Доцент, Доллар и Тунгус отдыхали на кривых табуретках в кухне, созерцая угрюмо работу грамотно построенного самогонного аппарата. Рюмахи для дегустации первача, как мог судить он, были налиты и опорожнены уже не раз. Суровые груди плакатной Саманты Фокс будоражили и обещали с деревянной стены. Двухкассетный «Шарп», привезенный Сашкой из Владика, целовал в душу «Банькой по-белому».
– Ну, что нового? Как там Вадя? – спросил, едва поздоровавшись, он.
– Вадя… Вадя… Вадя… Да на хую я видал твоего Вадю! Всё! Как отрезало! Будешь? Семьдесят пять верных, только что новым спиртометром мерили! Вадя… Сссука! Давай, Серррёга! – Доцент, дёрнув шеей, выскалив жёлтый клык, потянулся было налить; пацан отодвинул рюмку.

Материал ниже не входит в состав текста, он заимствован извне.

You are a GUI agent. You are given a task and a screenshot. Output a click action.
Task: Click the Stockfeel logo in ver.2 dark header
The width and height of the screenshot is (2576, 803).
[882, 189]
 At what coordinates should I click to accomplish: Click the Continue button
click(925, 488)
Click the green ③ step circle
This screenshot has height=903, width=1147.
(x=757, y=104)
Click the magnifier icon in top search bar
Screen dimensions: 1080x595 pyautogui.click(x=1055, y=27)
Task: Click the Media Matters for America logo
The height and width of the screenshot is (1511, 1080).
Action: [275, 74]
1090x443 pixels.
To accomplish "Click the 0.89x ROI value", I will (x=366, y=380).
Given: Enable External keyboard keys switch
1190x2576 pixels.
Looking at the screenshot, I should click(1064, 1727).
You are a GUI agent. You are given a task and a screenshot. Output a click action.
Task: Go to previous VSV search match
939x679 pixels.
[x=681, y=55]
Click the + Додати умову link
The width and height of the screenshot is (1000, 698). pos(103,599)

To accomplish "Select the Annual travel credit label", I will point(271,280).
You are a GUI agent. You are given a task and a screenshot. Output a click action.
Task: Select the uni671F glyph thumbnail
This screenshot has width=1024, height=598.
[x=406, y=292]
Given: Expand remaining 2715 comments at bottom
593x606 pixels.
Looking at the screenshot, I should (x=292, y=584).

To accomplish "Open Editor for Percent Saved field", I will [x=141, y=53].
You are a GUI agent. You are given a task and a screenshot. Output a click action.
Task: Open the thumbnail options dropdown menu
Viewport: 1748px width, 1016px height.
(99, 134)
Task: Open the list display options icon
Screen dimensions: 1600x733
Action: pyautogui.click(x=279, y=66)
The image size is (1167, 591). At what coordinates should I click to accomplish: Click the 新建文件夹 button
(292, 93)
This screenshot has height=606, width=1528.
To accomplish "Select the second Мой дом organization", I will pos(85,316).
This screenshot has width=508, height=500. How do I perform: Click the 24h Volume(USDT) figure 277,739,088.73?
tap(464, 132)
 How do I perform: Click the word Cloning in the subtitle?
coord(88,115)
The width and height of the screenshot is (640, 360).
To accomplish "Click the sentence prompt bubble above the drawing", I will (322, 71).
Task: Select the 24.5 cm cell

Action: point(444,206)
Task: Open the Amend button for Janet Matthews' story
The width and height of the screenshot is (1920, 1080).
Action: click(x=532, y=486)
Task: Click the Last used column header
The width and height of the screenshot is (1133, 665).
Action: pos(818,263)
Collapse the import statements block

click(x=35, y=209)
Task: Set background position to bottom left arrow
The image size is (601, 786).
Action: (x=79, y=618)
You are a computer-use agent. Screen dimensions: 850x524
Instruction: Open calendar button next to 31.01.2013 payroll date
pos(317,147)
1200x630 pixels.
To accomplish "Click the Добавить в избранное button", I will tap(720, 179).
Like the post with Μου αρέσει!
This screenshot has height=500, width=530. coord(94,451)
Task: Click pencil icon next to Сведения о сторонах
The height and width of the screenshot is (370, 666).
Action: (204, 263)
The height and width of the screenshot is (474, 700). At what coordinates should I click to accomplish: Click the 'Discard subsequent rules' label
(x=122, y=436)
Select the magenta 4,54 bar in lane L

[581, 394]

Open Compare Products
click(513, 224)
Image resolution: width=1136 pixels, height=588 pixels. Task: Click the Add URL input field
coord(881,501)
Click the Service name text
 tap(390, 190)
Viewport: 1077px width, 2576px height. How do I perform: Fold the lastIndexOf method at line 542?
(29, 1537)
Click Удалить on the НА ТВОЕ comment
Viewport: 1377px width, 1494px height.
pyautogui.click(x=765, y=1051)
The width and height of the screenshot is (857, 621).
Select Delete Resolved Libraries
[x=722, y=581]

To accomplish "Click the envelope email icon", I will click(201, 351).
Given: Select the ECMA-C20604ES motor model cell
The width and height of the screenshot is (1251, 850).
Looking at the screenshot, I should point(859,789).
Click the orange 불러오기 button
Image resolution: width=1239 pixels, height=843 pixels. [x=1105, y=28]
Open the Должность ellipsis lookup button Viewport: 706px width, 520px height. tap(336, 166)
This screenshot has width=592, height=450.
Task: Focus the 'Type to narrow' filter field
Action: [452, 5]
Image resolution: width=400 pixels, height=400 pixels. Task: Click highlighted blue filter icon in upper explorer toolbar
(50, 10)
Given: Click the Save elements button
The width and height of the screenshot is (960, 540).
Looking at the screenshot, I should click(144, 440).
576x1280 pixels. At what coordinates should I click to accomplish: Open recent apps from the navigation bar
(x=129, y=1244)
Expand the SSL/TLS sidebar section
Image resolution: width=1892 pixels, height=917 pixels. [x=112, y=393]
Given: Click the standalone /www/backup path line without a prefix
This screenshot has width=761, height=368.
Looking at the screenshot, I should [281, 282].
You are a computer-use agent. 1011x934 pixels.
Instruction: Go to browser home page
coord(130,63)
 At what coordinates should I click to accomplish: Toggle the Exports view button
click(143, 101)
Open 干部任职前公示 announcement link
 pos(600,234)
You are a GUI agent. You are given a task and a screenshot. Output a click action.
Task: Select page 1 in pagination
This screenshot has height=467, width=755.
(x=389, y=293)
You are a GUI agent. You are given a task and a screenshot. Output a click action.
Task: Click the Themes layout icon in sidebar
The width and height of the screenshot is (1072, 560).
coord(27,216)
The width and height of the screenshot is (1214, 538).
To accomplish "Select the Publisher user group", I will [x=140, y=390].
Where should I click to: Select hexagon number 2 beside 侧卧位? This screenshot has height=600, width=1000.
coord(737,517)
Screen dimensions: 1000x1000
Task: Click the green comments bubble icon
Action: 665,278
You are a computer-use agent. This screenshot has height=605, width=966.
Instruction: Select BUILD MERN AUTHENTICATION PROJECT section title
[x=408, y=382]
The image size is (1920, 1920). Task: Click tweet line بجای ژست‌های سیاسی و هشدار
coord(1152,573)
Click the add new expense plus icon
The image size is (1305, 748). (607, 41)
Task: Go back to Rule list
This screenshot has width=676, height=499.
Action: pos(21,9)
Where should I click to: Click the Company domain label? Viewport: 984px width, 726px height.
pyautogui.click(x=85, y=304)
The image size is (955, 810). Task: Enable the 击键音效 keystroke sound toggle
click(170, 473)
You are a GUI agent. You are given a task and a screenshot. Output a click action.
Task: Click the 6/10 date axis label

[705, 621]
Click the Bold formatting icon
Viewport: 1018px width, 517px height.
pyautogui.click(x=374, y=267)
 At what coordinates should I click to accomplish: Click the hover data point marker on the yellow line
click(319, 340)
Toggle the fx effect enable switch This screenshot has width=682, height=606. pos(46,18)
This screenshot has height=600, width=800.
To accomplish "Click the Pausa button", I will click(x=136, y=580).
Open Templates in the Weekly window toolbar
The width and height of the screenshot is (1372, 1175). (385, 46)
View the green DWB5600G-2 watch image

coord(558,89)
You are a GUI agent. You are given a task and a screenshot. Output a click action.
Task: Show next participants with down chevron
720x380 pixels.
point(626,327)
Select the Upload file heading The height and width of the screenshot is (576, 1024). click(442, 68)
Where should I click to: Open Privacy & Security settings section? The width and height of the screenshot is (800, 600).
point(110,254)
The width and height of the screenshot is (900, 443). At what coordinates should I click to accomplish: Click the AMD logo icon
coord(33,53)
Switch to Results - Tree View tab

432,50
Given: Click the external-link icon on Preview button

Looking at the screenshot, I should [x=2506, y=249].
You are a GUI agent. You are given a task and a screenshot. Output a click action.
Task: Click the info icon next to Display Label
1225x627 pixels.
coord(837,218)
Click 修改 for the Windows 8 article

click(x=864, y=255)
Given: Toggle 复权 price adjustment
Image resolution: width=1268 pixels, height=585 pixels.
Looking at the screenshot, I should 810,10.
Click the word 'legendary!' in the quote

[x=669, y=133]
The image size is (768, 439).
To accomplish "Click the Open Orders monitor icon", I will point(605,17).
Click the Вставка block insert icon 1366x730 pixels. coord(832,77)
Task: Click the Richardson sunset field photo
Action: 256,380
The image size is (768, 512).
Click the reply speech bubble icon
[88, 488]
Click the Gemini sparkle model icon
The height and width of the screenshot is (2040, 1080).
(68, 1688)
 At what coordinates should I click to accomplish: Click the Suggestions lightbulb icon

– Да не люблю я! Знаешь же, не люблю, – сказал он. – Расскажи лучше, Доцент, чё было-то. Доллар, чё было? Тунгус – да что тут у вас стряслось!?
Ему и рассказали.
До поры подвигалось всё гладко – чин чинарём. На проржавевшей «Ниссе» Доллара они слетали в Город за венками, продуктами и магазинной водкой, завернули на обратном пути на пилораму Завода, забрать кумачовый гроб – и воротились к четырем пополудни домой. Вадя был задумчив, хмур и немногословен – как и положено скорбящему сыну. Правда, пару раз за поездку он порывался-таки «беседовать с духами» – но кратко и нетревожно.
Эн Эф, омытую, облаченную в последнее-новое, уложили в домовину, лицом к востоку. Колебался свечной огонёк, и лампада сияла неугасимо. Траурные старухи неотступно находились у гроба, дабы обеспечить умершей надлежащее сопровождение. Старухи читали псалмы и плакали, плакали и пели псалмы – и Вадя затосковал. Он выходил из комнаты в кухню, и возвращался в комнату, и бывал не раз в закутке матери, обнаженном смертью и жалком в новой своей пустоте – а потом он исчез.